One of the first, most important decisions you need to make is whether to run the business as a sole proprietor or incorporate.
The terms “Sole Proprietorship” and “Corporation” refer to the legal structure and ownership of a business.
The government gives you four options to choose from however these are the two most common (the others are Partnership and Co-operative)
There are pros and cons to each model. And we attempt to break them down here for you.
Sole Proprietorship
As a sole proprietor, you and the company are one. You file one tax return because your business taxes ARE your personal taxes. Apart from your tax file, you don’t have to sign legal documents to declare yourself a business. You have total power over what the company does, and also total responsibility for what happens to it. A sole proprietorship offers some enticing benefits. These include very low setup fees, instant start date and total control. The only people you have to be responsible to are the law, the CRA and your clients. You have the ability to deduct a number of business expenses from your income.

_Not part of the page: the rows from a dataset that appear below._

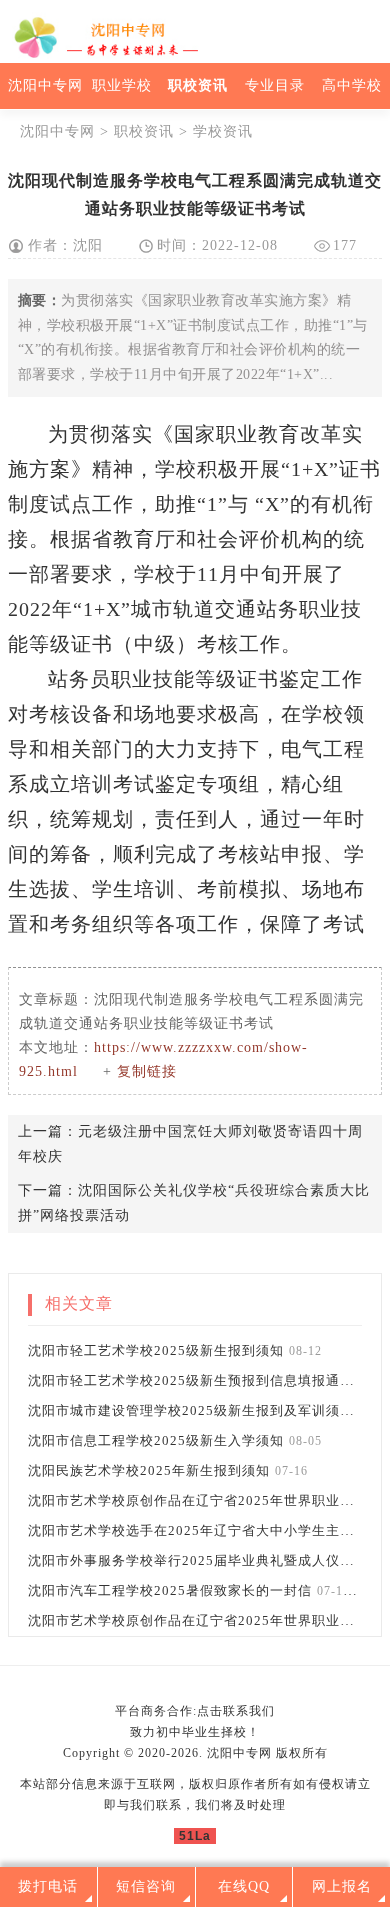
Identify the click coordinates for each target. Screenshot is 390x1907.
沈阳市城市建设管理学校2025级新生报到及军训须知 (191, 1410)
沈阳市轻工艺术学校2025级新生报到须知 (156, 1350)
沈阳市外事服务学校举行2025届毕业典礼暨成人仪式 (191, 1560)
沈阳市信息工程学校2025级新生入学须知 (156, 1440)
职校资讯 (198, 85)
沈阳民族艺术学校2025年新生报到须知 (149, 1470)
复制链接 (147, 1071)
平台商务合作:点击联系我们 (195, 1711)
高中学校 (352, 85)
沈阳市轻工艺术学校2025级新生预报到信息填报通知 (191, 1380)
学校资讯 (223, 131)
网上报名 (342, 1886)
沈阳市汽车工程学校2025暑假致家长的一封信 (170, 1590)
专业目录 (275, 85)
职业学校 (122, 85)
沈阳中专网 (45, 85)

The downside of a sole proprietorship link directly with the benefits. You are entirely responsible for the business and any losses or claims made against it. These include incurred debt and lawsuits that may come your way via creditors or clients. Because the income of both you, and the company are seen as one, you may end up paying more in taxes if your profits put your income into a higher tax bracket.
A sole proprietorship is a model typically suited to a low-risk, not-pouring-all-your-life-savings-into-launching kind of service. If the business is at risk of a lawsuit that could cost tens of thousands of dollars, then sole-proprietorship is maybe not the best choice.
Incorporation

By incorporating a business you are essential registering a company with the Canadian government which is treated as a separate entity. This opens doors for you both financially and legally.

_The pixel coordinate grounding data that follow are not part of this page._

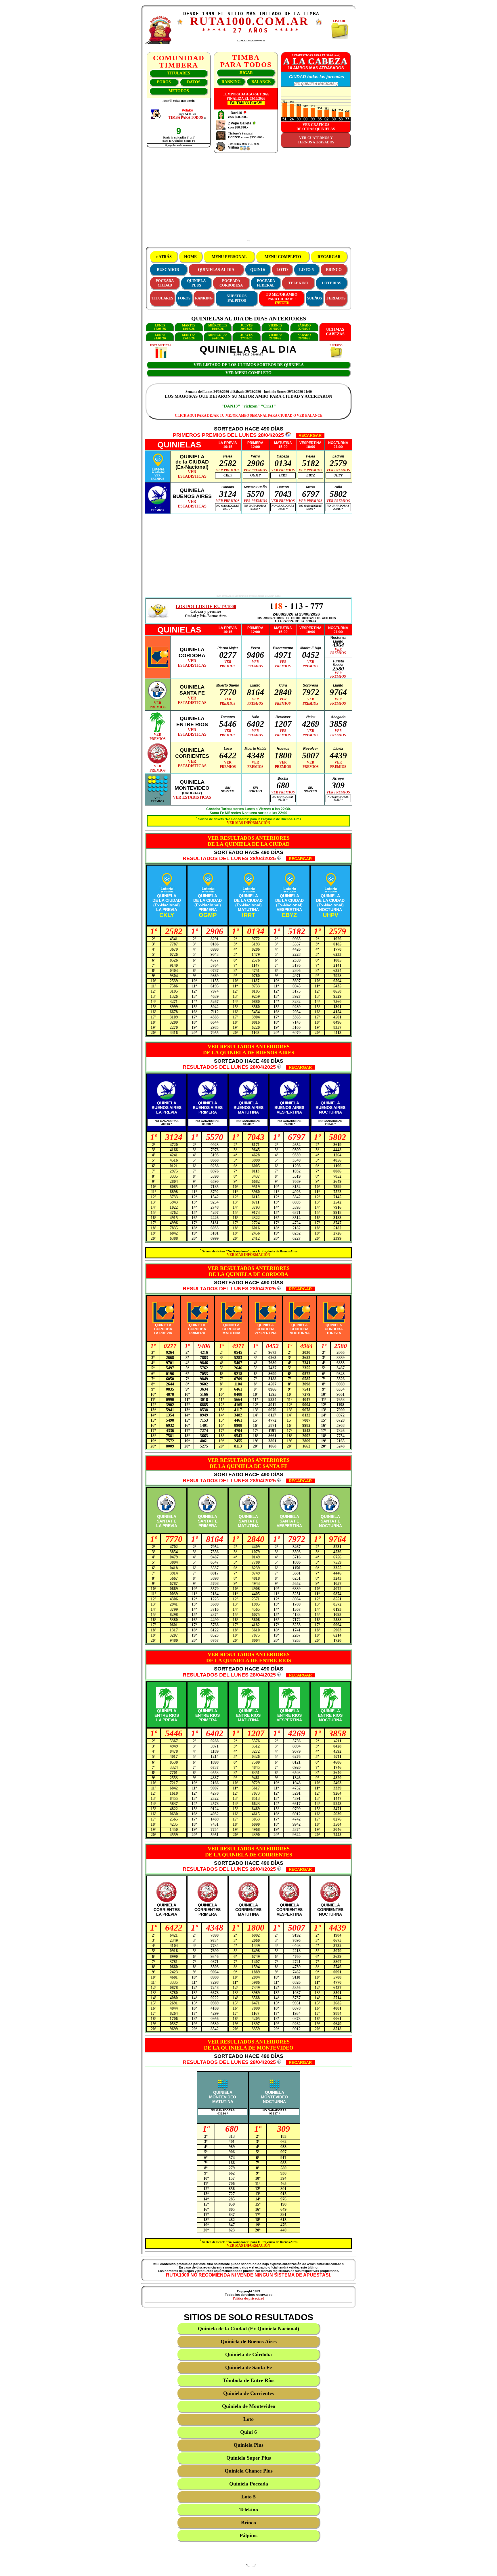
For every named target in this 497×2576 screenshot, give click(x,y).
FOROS (164, 82)
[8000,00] (254, 123)
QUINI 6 (257, 270)
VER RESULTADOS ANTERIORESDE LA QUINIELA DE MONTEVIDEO (248, 2045)
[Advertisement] (248, 199)
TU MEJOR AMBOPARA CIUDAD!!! (281, 296)
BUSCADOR (168, 270)
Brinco (248, 2522)
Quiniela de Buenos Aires (249, 2341)
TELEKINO (298, 283)
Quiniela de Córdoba (248, 2354)
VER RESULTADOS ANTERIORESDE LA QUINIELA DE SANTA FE (249, 1463)
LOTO (282, 270)
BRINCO (334, 270)
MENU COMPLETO (282, 257)
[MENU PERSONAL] (180, 23)
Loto (248, 2419)
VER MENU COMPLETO (248, 373)
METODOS (179, 91)
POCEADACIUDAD (165, 282)
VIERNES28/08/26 (275, 336)
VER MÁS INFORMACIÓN (248, 823)
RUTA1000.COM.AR (249, 21)
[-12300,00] (244, 113)
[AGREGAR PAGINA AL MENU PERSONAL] (319, 24)
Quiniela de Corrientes (248, 2393)
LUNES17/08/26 (160, 327)
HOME (190, 257)
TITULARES (178, 73)
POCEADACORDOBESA (231, 282)
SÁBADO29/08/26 (304, 336)
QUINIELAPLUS (196, 282)
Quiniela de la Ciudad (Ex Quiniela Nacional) (248, 2328)
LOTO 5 (306, 270)
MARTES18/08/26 (188, 327)
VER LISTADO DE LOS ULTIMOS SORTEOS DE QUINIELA (249, 365)
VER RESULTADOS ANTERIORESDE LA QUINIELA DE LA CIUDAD (249, 841)
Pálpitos (248, 2535)
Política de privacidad (248, 2298)
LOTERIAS (331, 283)
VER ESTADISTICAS (192, 797)
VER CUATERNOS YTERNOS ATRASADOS (316, 140)
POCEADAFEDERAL (266, 282)
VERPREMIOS (157, 477)
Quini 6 (248, 2432)
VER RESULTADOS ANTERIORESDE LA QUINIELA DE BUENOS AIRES (248, 1050)
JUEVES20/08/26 (246, 327)
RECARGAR (329, 257)
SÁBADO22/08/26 (304, 327)
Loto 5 (248, 2497)
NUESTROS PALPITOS (236, 298)
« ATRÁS (163, 257)
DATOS (193, 82)
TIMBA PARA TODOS (186, 118)
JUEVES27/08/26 (246, 336)
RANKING (231, 82)
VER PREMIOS (228, 470)
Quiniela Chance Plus (249, 2471)
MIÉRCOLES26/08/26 (217, 336)
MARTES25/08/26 (188, 336)
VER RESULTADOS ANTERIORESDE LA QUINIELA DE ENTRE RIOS (248, 1657)
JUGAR (246, 73)
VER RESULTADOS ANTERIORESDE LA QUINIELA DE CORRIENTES (248, 1852)
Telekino (248, 2509)
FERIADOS (335, 298)
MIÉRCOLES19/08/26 (217, 327)
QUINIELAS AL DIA (216, 270)
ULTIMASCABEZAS (335, 331)
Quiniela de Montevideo (248, 2406)
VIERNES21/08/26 (275, 327)
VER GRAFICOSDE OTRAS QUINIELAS (316, 127)
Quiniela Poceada (248, 2484)
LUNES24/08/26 (160, 336)
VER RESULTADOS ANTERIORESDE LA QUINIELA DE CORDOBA (249, 1271)
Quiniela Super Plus (248, 2458)
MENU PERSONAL (229, 257)
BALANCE (261, 82)
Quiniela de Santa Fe (248, 2367)
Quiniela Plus (248, 2445)
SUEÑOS (314, 298)
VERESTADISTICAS (192, 474)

Incorporation protects your personal assets (life savings, homes, personal vehicles etc) from lawsuits and debt incurred by your company (with a few exceptions).

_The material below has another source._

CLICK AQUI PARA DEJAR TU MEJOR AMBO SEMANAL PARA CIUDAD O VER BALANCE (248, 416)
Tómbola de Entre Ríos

The company can also apply for corporate loans and grants, although until your company has an established income and ongoing profits, you might need to give a personal guarantee for any loans. Taxes become more complicated as you have to file twice, once for the company and once for yourself. The upside is that your personal taxes become much simpler, and the corporate taxes can usually be handled by an accountant for you, which is itself tax-deductible.
There are some other corporate overheads such as having a legal minute book and if you incorporate federally (as opposed to provincially) you will also have to complete an online return form to corporations Canada each year (takes about 5 minutes and costs around $60).
Incorporating can cost as little as $200 for some DIY options (easier with federal) or $1500 for a professional’s guidance, which includes paying government fees.
The huge upsides to incorporation are the ability to split income to employees, protect personal assets and develop a business entity that might be worth selling at some future date. Remember an incorporated company is its own entity, with shares and share options, which can be sold if considered valuable. As a sole proprietor, you are the business, so once you decide to stop work, the business you’ve built up is worthless.